Stored data entries

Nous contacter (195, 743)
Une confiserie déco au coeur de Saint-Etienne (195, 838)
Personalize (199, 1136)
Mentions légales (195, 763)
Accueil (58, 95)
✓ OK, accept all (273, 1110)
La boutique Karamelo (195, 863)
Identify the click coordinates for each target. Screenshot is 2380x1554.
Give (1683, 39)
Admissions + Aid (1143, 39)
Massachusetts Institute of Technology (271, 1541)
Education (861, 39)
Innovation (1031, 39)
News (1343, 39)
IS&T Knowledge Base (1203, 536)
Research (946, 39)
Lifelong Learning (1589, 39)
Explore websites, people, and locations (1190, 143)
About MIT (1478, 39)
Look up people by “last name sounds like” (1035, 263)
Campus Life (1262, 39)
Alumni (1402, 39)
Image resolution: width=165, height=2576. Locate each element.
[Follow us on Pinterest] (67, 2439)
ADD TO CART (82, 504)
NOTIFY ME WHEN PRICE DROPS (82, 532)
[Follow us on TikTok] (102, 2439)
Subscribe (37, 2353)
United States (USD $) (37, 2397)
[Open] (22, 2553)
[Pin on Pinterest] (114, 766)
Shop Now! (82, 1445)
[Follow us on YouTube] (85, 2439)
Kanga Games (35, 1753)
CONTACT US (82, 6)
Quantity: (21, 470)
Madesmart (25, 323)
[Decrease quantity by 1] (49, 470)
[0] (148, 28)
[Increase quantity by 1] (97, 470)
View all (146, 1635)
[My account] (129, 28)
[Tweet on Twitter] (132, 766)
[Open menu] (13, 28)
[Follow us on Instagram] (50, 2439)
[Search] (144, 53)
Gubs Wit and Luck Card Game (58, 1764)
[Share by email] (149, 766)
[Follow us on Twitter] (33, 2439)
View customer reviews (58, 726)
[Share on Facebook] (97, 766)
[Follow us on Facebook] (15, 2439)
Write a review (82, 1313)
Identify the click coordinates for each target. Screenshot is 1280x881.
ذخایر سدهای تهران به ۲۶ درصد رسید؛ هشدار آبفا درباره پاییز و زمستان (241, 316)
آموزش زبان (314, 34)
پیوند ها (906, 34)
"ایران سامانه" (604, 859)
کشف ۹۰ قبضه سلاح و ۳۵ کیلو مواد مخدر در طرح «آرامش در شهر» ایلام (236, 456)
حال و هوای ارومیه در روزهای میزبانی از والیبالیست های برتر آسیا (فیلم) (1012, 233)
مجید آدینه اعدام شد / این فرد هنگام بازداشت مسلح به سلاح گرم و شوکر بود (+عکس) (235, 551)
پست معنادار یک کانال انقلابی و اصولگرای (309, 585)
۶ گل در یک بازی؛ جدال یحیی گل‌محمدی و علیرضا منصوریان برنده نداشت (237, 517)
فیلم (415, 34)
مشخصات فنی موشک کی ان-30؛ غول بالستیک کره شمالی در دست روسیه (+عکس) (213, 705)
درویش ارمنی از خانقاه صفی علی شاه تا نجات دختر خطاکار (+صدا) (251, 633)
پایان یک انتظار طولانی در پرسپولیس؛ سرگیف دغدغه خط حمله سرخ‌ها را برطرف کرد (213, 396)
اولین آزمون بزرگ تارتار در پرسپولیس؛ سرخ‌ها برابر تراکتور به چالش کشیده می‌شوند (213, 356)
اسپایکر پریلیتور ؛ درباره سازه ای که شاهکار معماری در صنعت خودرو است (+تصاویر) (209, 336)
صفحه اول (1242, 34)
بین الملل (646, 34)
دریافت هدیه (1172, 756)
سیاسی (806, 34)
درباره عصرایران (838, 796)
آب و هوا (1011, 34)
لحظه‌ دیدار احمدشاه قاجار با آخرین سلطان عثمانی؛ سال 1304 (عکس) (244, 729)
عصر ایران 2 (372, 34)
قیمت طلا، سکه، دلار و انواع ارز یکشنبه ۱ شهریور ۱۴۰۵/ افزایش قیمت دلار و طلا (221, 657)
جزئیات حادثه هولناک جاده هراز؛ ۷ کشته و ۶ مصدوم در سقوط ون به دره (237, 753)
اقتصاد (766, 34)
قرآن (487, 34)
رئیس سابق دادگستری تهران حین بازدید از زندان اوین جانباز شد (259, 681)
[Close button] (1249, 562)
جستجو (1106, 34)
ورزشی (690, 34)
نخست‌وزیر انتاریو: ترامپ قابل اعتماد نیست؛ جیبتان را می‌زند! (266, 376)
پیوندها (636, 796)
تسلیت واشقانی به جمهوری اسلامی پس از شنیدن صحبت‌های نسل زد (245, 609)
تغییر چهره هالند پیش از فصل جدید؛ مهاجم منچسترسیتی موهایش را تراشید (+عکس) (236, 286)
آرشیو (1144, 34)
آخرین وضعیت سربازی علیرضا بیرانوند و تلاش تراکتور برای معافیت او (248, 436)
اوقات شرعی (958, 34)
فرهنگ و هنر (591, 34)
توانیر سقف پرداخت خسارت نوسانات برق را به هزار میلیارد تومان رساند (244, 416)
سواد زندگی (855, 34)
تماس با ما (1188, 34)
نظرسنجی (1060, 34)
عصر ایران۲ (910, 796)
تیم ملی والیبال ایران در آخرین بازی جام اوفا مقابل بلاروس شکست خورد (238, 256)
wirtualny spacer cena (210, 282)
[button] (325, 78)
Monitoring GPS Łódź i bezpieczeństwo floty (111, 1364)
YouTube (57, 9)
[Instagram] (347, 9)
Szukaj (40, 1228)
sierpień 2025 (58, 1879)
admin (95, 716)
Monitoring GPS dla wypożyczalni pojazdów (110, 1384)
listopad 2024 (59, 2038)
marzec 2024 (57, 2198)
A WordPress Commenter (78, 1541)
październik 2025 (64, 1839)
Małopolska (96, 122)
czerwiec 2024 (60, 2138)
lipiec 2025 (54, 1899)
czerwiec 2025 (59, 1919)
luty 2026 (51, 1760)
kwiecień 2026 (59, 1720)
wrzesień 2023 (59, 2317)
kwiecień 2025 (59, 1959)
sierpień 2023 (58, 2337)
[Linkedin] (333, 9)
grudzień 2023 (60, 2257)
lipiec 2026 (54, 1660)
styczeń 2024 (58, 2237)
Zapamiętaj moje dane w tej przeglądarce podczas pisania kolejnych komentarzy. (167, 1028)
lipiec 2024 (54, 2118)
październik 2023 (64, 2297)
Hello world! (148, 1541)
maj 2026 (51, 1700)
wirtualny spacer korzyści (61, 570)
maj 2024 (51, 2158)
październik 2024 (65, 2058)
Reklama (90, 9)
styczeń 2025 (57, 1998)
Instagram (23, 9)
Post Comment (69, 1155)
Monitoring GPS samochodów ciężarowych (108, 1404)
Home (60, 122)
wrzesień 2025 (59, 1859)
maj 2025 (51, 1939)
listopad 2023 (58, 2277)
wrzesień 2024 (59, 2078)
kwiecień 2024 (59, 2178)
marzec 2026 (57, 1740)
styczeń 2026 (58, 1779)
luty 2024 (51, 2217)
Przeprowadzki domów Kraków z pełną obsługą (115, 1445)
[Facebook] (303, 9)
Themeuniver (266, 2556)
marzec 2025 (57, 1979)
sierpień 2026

_Work to be completed_:
Among the lines above, show every one that contains the string "lipiec".

_Solved problem_:
lipiec 2025 (54, 1899)
lipiec 2026 (54, 1660)
lipiec 2024 (54, 2118)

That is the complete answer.